In a conversation with Mike O’Hanlon, a foreign policy expert at Brookings who supports Hillary Clinton, he argued that while the assassination of Benazir Bhutto will probably have minimal, if any, affect on the presidential race, a slight edge would go to Clinton.
“Overall I think it helps Clinton over Obama but only marginally,” O’Hanlon said.
He argued that the two had basically identical stances towards Pakistan when it came to foreign assistance for economic development, increasing the army (in the event that Pakistan leadership should require American assistance to keep order), and making a greater commitment towards Pakistani stability. The difference, he said, had to do with the style of diplomacy.
“Of course Obama’s signature idea is we should talk to foreign leaders,” he said. “Well we have been talking to Musharraf for a long time. That was not the problem here. We have been talking to Bhutto for a long time. I think that Clinton’s idea of sending a special envoy makes more sense because it allows you to burrow into the complexities of the situation.”

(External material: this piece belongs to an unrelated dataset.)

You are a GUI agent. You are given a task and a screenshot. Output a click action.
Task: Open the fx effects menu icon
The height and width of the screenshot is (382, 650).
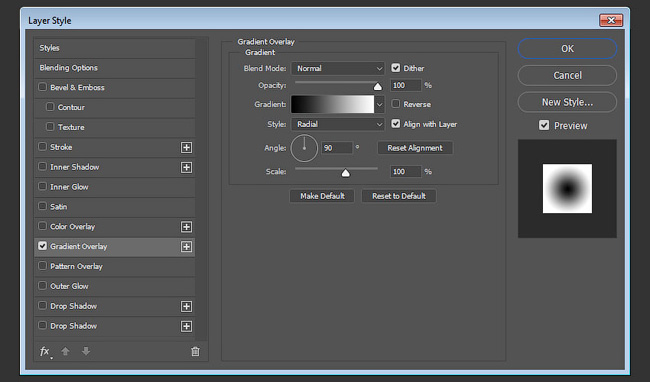pyautogui.click(x=45, y=352)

“Such a person,” he added, “is better placed to wrestle with the complex problems in a place like Pakistan and the idea of just saying well I’m going to turn over a new leaf in American diplomacy, and not be George Bush and talk to foreign leaders. That leaves you with no guidance on how to deal with Pakistan.”
Clinton’s idea, he said, allows for a “more thoughtful, nuanced and appropriate” for dealing with the present situation. “Obama’s signature slogans are without applicability here.”